* Work to do:
Write what comes next in the philosophy passage below on direct perceptual access and the wrongness of murder, starting after its final sentence.

Now the substantive question is how a feeling (or whatever) could constitute a case of direct perceptual access to something. I admit it's not clear to me how that might work. But that's probably just because it's never clear how direct perceptual access works, though it had better work somehow or other (on pain of extreme skepticism). For example, in the case of seeing -- that is, "directly" seeing, literally seeing with your eyes -- how exactly is it that some entity or fact or whatever is present to your mind IN the act of seeing it? I have no idea. Still I figure that happens all the time.
You suggest that what we're talking about here is a relation of a subject to a propositional content, e.g., 'John just sees that murder is wrong'. In that case I think there is a problem of mediation. The wrongness of murder is not a proposition, if it's anything, so what John 'just sees' in that case will not be the thing it's supposed to be. The wrongness will be known or perceived BY his awareness of some proposition (or its truth). That's not what the realist wants, I'd think.

* Provided data:
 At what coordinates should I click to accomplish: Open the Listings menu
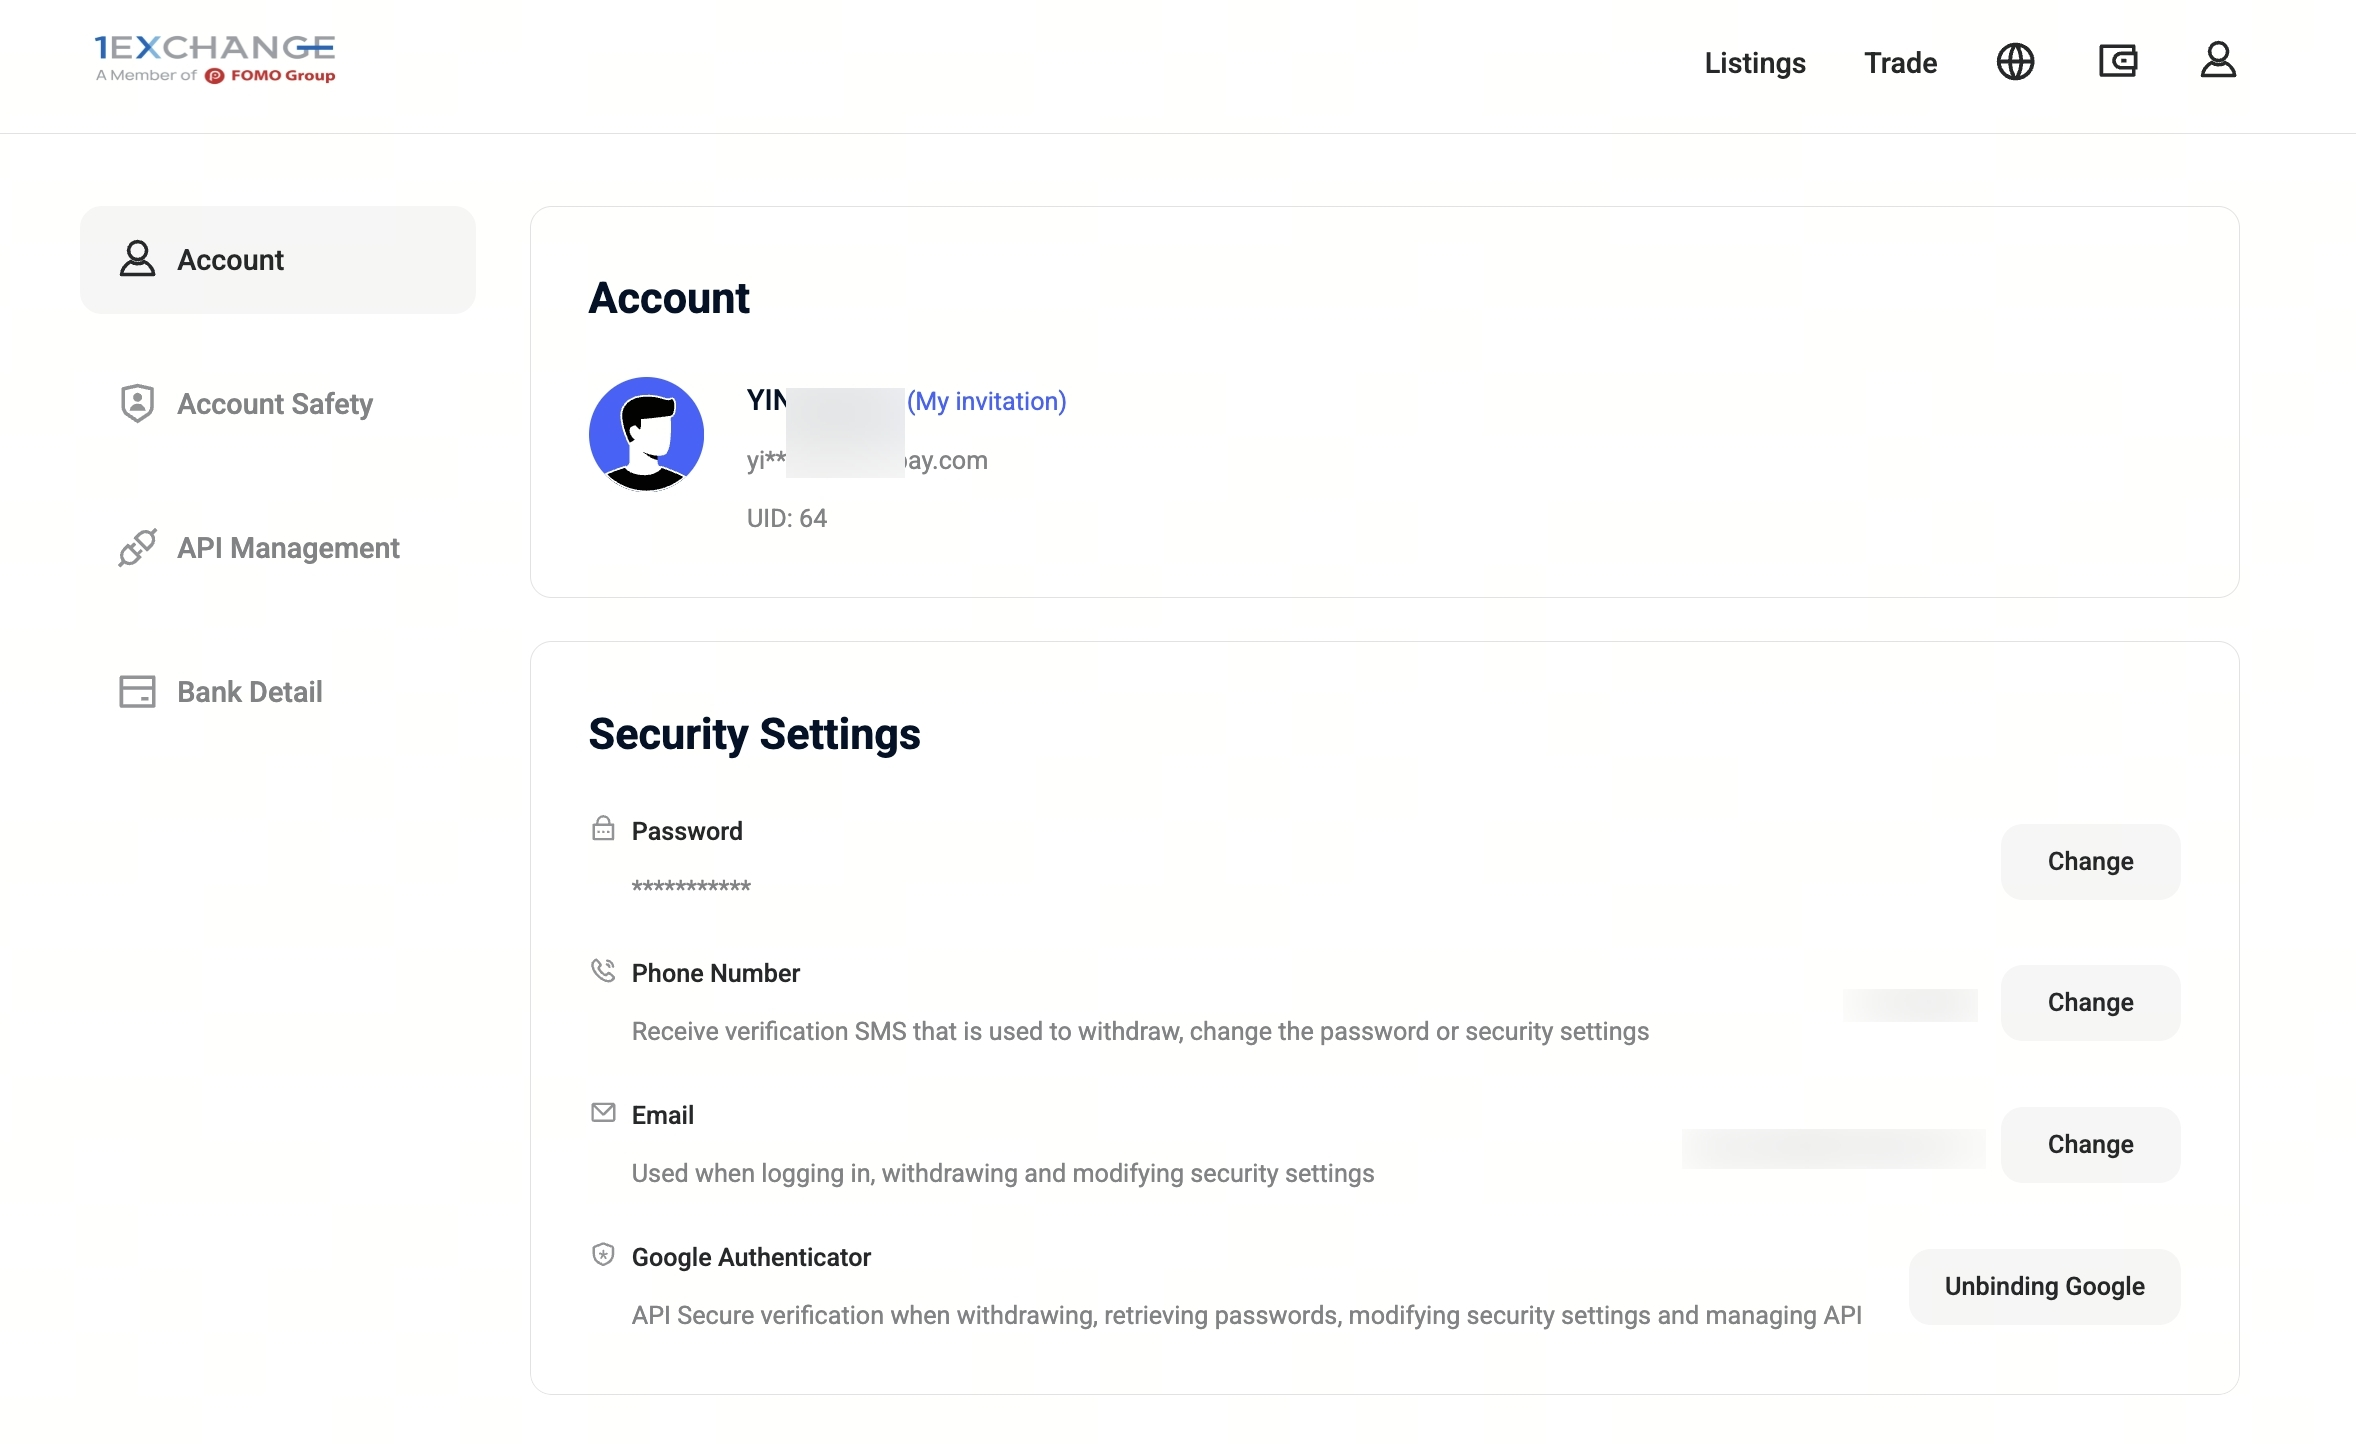click(x=1755, y=63)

* Answer below:
So instead I'd suggest that feelings and the like could be more like (literal) seeing: there are properties in the world, such as shape, that you directly perceive by seeing them, and other properties, like wrongness, that you directly perceive by feeling them (e.g., feeling what-it's-like to do wrong or be the victim of it). Then propositional knowledge, say the knowledge that murder is wrong, is built on that kind of acquaintance with the worldly facts or properties the relevant propositions are about.
Don't know if that helps...?
Posted by: Ambrose | 10/08/2014 at 06:43 PM
Nick and Tomas,
Thanks for the kind words about the paper. Nick, it only took me about two years to figure out what I was trying to say in those two paragraphs. :)
Tomas,
I guessed that you meant something like (A), and yes, I didn't mean for the "perception" to be taken to literally. I suppose the basic idea is that according to (A), our moral beliefs are formed as a result of more or less immediate causal contact with the moral truth. It seems to me that to assert this is just to deny the (alleged) evolutionary facts stated in (1). I take it that the key (alleged) evolutionary fact is that our moral beliefs are not formed by more or less immediate causal contact with the moral truth, but are instead the product of a causal chain that traces back through our evolutionary history. So if your point is that a proponent of (A) will deny (1), then yes, that seems right to me. But then the question is whether they have good reasons for doing so, or whether, instead, the empirical facts make denying (1) implausible. (I suppose that this was roughly Nick's point in the first comment above.)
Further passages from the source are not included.